31 May 2013

Matthew Hughes' tribute to the late Jack Vance

Matthew Hughes, who alone among the writers of speculative fiction can reasonably claim successorship to the late Jack Vance (who died Sunday at 96), has written a beautiful and moving tribute.  http://www.fantasyliterature.com/obituary/thank-you-jack-vance/

28 May 2013

Lucretius Carus' phenomenally modern (1st Century B.C.) ideas

Here are some precepts divined by Stephen Greenblatt in his book The Swerve, from Lucretius' Epicurean philosophy, as expressed in the 1st Cen. B.C. poem, De Rerum Natura ("on the nature of things"):
• Everything is made up of invisible and indivisible particles.
• These particles are eternal.
• Particles are in motion in a vast void.
• Particles exist in unimaginably vast numbers, but have a limited number of forms.
• The universe was not created nor designed.
• Slight deviations from predictable motions (“swerve” or “inclination”) is the source of variation and free will.
• Nature ceaselessly experiments with new forms.
• Human beings are not special; they are made up of particles and void like everything else, and are animals much like other animals.
• Human society never experienced a golden age in the past, but began in primitive struggle for survival; through learning and experience it has become possible to improve human life.
• The “soul” dies with the body; it is not other than the particles and void that all things are made of.
• There is no afterlife.
• Death is nothing to us, because it is, in fact, nothing.
• All organized religion is superstition and delusion.
• Religions always result in cruelty and suffering.
• The highest goal of life is well being and avoiding pain.
• The greatest obstacle to well being is not pain, it is delusion, because suffering is mostly mental.
• Real understanding of the nature of things generates awe and wonder.

The breathtaking modernity of these concepts is amazing.

02 May 2013

Hominicentrist I am

Everyone believes things without strong evidence. What's dogmatic or irrational is believing things despite strong contrary evidence. For example, believing the creation dogma of fundamentalist Christianity, or believing that global climate change is a hoax or not supported by evidence (because it is; denying that is just denying what's in front of your nose).

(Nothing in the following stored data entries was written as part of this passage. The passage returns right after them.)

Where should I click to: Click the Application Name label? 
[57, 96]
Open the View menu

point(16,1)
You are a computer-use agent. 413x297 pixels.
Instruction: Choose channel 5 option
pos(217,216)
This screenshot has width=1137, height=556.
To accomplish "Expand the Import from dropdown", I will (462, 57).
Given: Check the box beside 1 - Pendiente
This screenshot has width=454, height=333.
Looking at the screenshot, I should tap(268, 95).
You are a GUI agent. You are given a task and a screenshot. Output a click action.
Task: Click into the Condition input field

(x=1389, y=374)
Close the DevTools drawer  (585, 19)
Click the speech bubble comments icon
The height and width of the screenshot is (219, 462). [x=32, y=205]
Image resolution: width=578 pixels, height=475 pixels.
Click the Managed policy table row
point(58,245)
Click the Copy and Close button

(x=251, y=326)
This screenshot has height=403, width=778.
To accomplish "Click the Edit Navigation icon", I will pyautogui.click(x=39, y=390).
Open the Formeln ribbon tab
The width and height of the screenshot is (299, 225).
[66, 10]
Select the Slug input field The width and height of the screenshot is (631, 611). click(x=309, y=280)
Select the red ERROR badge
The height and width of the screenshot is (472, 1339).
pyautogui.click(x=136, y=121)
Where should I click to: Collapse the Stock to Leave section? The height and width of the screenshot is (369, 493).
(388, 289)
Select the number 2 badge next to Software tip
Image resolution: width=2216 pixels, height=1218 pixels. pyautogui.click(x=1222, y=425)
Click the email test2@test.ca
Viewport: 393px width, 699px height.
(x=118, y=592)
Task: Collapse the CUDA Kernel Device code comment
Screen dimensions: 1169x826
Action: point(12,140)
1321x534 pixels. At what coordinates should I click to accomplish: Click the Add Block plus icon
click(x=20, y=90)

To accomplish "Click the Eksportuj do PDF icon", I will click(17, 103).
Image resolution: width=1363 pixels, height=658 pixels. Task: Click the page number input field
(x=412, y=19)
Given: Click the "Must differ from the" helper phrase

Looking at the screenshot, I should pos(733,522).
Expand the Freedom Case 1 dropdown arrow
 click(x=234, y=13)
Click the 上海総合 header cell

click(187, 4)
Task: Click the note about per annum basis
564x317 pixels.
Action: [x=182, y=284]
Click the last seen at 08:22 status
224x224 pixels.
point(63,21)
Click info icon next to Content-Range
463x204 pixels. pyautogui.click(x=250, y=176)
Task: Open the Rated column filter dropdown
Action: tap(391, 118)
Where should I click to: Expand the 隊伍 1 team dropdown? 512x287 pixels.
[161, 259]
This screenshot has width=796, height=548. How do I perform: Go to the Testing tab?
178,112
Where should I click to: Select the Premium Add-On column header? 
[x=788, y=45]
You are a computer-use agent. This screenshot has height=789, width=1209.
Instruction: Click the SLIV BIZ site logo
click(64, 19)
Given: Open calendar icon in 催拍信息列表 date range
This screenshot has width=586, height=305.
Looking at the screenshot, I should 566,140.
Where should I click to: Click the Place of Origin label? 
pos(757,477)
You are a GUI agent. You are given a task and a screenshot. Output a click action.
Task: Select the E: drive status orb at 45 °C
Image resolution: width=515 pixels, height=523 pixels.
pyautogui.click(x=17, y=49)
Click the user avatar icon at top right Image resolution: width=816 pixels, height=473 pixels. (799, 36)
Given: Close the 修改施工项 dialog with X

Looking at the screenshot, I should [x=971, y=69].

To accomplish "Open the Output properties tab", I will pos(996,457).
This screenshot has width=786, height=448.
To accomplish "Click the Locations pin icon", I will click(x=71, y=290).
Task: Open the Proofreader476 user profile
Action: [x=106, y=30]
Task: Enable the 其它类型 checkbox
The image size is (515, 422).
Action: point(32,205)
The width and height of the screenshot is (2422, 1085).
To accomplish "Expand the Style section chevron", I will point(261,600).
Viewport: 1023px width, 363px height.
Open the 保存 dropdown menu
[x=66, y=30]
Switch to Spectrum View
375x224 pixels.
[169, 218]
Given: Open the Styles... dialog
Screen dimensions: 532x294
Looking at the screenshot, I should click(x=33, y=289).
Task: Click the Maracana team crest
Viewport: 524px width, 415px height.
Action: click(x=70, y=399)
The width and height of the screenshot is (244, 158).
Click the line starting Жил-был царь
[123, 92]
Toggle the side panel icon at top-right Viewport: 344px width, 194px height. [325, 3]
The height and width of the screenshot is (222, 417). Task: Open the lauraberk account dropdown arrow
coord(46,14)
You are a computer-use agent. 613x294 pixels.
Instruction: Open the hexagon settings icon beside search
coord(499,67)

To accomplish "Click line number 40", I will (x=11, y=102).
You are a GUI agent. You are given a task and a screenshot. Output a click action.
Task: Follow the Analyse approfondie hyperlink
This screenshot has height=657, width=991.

But there are a lot of propositions, especially about likely future outcomes of trends, where rational extrapolation or inference is either wildly uncertain or really just impossible. Yet we all have beliefs about such things, whether we give them conscious thought or not, or whether we voice them or not.
Having said that, here's a belief of mine, which I share with Annalee Newitz (here):  The human race will survive the current mass extinction. In fact, I'd go so far as to say, we will beat the odds on average lifetime of terrestrial species by at least several standard deviations, and when our species does cease to exist, it will be because our descendants have evolved into other species, not because we became extinct without descendants.

Why do I believe this? Because I have a gut feeling. But it isn't just a gut feeling, it's a feeling that our particular and peculiar favorable adaptation, which is the ability to relatively accurately model reality and construct technology to modify the environment, is so blazingly superior to precursor adaptations in our ancestors and relatives, and so very adaptive, that I would not bet against our longterm survival and success. We will figure out how to survive, and thrive, and prevail. Even beyond the confines of "our time" and this Earth. Not all of us, but as a species.

If that's hominicentric (or whatever the word is), I plead guilty. Except I don't think it's wrong, I think it's just real.